Patrulhamento ideológico no judiciário.

Siro Darlan, desembargador do Tribunal de Justiça do Rio de Janeiro e Membro da Associação Juízes para a Democracia.

 

O sistema punitivo predominante no judiciário brasileiro tem criado um patrulhamento ideológico para aqueles magistrados que ousam dissentir da maioria e aplicar as leis sob o viés do garantismo dos direitos fundamentais de acordo com as regras constitucionais e dos tratados internacionais a que o Brasil se obrigou. Não é a primeira vez que nos meus 35 anos de magistratura sofro essa espécie de bullying institucional.

Como assevera o desembargador Alberto da Silva Francoa lei 8.072/90, na linha dos pressupostos ideológicos e dos valores do chamado Movimento da ‘Lei e da Ordem’, dá suporte à ideia de que leis de extrema severidade e penas privativas de liberdade pesadas são suficientes para pôr cobro à criminalidade violenta. Nada mais ilusório”.

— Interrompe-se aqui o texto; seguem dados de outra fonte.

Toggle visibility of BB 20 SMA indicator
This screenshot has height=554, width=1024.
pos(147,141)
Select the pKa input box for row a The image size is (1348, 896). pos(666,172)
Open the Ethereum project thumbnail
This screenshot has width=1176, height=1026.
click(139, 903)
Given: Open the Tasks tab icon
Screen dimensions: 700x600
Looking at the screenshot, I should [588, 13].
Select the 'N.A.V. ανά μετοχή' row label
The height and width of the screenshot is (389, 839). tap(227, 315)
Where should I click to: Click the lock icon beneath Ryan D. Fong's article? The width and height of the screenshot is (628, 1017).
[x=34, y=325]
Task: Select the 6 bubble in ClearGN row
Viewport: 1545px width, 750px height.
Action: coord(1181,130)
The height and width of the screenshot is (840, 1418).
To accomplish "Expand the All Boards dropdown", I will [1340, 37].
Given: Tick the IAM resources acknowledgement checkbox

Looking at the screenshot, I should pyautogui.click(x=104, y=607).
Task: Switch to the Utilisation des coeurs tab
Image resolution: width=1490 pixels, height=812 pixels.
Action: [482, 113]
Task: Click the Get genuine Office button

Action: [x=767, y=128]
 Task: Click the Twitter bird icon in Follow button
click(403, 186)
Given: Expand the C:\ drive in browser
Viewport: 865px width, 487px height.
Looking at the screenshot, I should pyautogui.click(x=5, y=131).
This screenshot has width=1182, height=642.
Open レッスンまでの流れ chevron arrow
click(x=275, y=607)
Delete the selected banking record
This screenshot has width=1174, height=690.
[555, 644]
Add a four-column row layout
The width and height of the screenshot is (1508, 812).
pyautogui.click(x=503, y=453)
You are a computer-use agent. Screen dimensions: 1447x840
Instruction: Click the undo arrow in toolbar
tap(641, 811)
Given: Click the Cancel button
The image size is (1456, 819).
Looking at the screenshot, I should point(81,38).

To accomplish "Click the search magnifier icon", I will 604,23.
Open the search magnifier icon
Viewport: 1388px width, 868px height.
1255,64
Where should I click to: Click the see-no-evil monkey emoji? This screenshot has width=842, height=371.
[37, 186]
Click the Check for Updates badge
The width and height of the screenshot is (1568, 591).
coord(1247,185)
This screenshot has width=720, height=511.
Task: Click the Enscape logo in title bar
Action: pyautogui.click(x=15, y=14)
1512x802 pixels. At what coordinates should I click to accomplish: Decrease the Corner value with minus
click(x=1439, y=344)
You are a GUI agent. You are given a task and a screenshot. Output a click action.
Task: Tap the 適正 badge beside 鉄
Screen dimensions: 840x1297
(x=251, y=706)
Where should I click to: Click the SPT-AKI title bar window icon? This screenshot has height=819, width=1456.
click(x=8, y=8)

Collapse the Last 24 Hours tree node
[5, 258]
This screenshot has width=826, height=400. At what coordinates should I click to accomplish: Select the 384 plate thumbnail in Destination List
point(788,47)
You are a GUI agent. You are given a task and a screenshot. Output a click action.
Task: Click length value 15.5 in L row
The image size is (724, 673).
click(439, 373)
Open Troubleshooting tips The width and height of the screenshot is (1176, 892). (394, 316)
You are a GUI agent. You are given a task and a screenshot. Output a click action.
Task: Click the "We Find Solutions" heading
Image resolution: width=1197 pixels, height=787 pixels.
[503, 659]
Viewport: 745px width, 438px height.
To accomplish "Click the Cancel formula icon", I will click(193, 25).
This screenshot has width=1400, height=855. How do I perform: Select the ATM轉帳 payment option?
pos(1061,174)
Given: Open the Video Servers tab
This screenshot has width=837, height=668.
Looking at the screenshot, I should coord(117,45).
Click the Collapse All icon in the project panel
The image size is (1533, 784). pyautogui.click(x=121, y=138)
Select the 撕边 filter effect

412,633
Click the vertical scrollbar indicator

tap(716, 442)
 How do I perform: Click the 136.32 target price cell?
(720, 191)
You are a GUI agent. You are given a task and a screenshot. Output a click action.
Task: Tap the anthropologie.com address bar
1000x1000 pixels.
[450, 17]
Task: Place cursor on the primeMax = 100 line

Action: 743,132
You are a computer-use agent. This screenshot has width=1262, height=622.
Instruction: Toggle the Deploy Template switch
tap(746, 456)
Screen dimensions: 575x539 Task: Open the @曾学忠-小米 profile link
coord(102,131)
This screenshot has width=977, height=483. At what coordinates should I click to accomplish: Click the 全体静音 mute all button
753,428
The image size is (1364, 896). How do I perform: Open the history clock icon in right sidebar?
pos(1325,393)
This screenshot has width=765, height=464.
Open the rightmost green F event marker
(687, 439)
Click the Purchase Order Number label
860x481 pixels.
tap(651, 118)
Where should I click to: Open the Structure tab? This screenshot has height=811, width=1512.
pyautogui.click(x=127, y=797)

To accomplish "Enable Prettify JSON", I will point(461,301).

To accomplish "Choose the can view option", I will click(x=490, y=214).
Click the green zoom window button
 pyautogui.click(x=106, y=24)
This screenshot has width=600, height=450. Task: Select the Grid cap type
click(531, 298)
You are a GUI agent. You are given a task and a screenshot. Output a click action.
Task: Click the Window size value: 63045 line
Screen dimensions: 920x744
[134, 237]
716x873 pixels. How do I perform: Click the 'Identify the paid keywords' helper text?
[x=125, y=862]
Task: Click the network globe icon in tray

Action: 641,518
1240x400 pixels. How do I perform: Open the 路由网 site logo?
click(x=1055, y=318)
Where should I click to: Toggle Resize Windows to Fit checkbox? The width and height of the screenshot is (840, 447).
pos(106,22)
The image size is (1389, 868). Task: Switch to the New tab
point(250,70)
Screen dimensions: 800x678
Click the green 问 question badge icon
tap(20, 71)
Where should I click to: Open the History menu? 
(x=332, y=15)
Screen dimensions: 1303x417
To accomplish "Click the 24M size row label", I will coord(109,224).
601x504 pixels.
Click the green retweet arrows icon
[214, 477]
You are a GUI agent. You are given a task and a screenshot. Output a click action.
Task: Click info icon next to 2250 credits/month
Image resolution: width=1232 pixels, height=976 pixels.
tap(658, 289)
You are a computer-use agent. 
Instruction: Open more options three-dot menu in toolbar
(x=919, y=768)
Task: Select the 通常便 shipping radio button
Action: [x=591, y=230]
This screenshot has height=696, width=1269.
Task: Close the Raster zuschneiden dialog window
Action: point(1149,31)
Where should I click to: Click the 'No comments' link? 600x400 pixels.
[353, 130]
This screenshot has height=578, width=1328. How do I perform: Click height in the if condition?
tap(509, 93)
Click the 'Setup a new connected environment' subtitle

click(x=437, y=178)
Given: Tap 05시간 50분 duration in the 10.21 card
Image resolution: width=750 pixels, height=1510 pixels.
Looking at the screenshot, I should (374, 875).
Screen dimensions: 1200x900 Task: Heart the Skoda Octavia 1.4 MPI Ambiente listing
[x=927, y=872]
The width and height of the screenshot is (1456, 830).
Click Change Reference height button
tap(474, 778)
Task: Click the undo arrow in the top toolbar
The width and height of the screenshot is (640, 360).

Afirma ainda o festejado autor, referindo-se a uma “guerra sem quartel” contra determinados delitos certas categorias de delinquentes, “serviram para estiolar direitos e garantias constitucionais e para deteriorar o próprio direito penal liberal, dando-se azo à incrível convivência, em pleno Estado Democrático de Direito, de um direito penal autoritário”.

Ao longo do exercício da magistratura foram 53 representações tentando me calar e me aquietar, mas costumo repetir o que me ensinou Santo Agostinho dizendo que “meu coração vive inquieto e inquieto permanecerá até que descanse em Ti”. Ora, não foram apenas as representações, mas insinuações de corrupção e outras covardes que sempre tiveram a resposta adequada e necessária.

Recentemente, já no Tribunal, tenho sido vítima de insinuações de favorecimentos em troca de favores em algumas decisões judiciais, todas elas passíveis de recursos, que quase sempre ou não vieram ou se vieram, foram rechaçados nos Tribunais Superiores. Algumas ganharam a mídia, mas não prosperaram eis que todas são fundamentadas na lei e nos tratados de direitos humanos.

Essa prática de macarthismo é danosa para a credibilidade do próprio judiciário e precisa ser combatida com total transparência de toda atividade judicante e amplo debate com a sociedade para que as decisões possam ser compreendidas pela população. Agentes dessa covardia chegaram mesmo a ameaçar um assessor de minha confiança de prejudica-lo profissionalmente em razão de suas atividades como meu colaborador na elaboração dos acórdãos.

Para navegar numa contracorrente, são necessários requisitos raros: espírito de aventura, persistente coragem e paixão. Tenho procurado combater esses moinhos empedernidos com tenacidade, mas como afirma o brilhante criminólogo Salo de Carvalho “o sintoma contemporâneo vontade de punir, atinge os países ocidentais e que desestabiliza o sentido substancial de democracia, propicia a emergência das macropolíticas punitivistas (populismo punitivo), dos movimentos políticos-criminais encarceradores (lei e ordem e tolerância zero) e das teorias criminológicas neoconservadoras (atuarismo, gerencialismo e funcionalismo sistêmico)”.